REQUIREMENT:
Search the records below for the word "agent", then return every line where it appears.

RECORDS SHOWN:
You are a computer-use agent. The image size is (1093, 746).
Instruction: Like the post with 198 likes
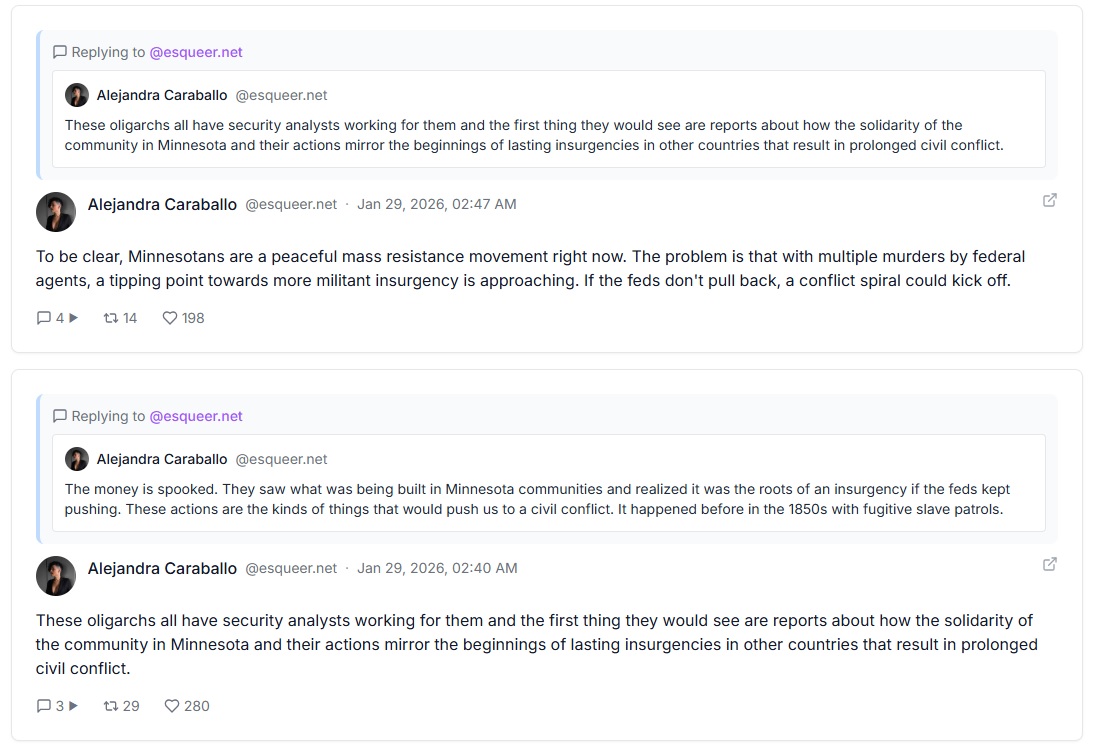coord(170,318)
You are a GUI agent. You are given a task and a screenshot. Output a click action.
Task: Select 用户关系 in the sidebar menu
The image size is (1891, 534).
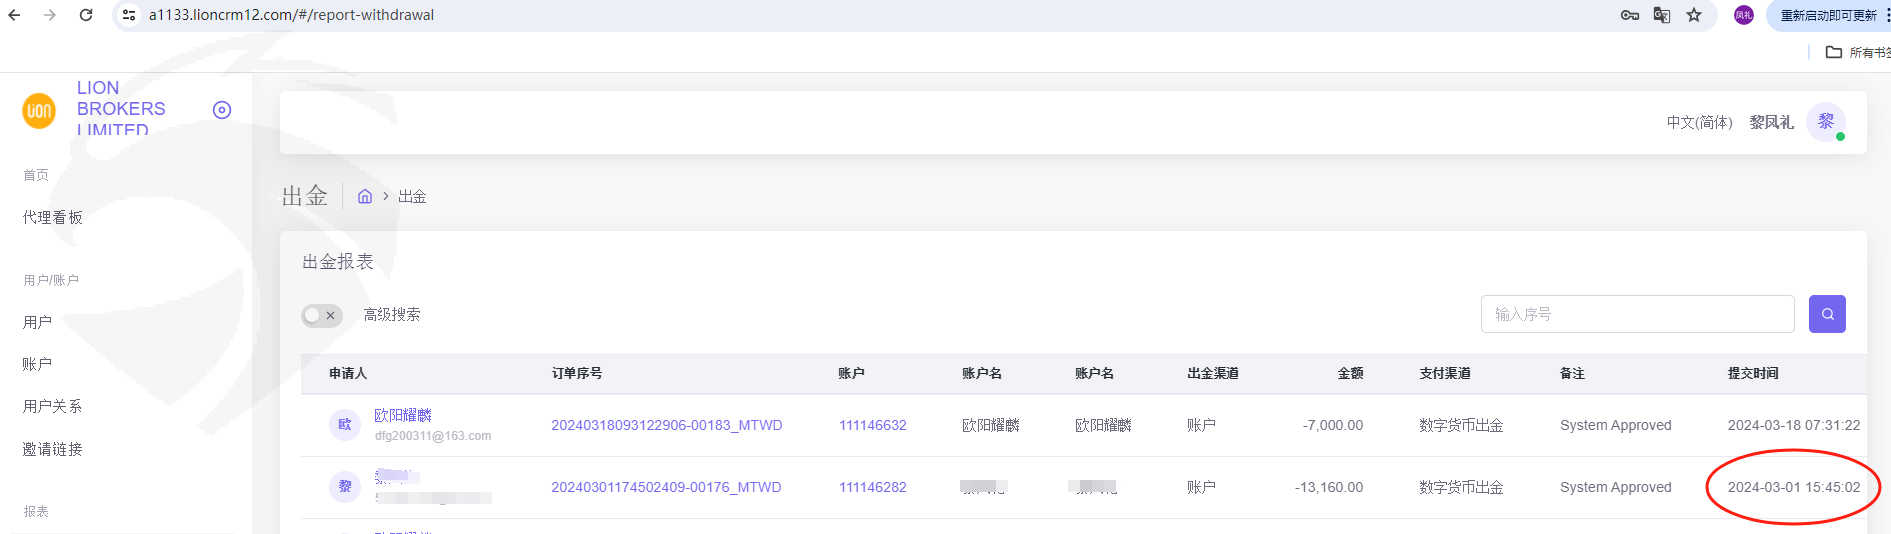pyautogui.click(x=53, y=406)
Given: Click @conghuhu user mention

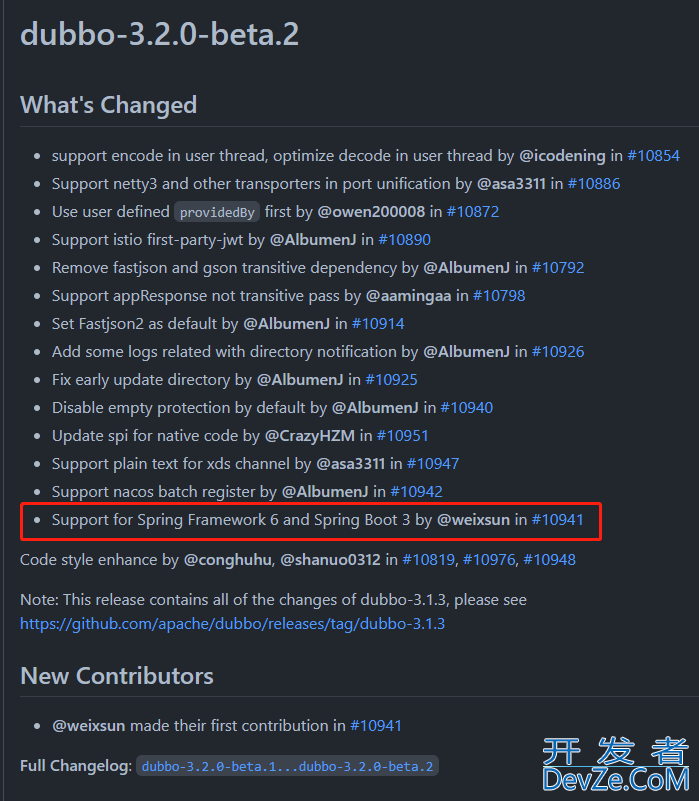Looking at the screenshot, I should pyautogui.click(x=227, y=560).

EXERCISE ANSWER:
You are a computer-use agent. The image size is (1093, 746).
You are a GUI agent. You are given a task and a screenshot. Output a click action.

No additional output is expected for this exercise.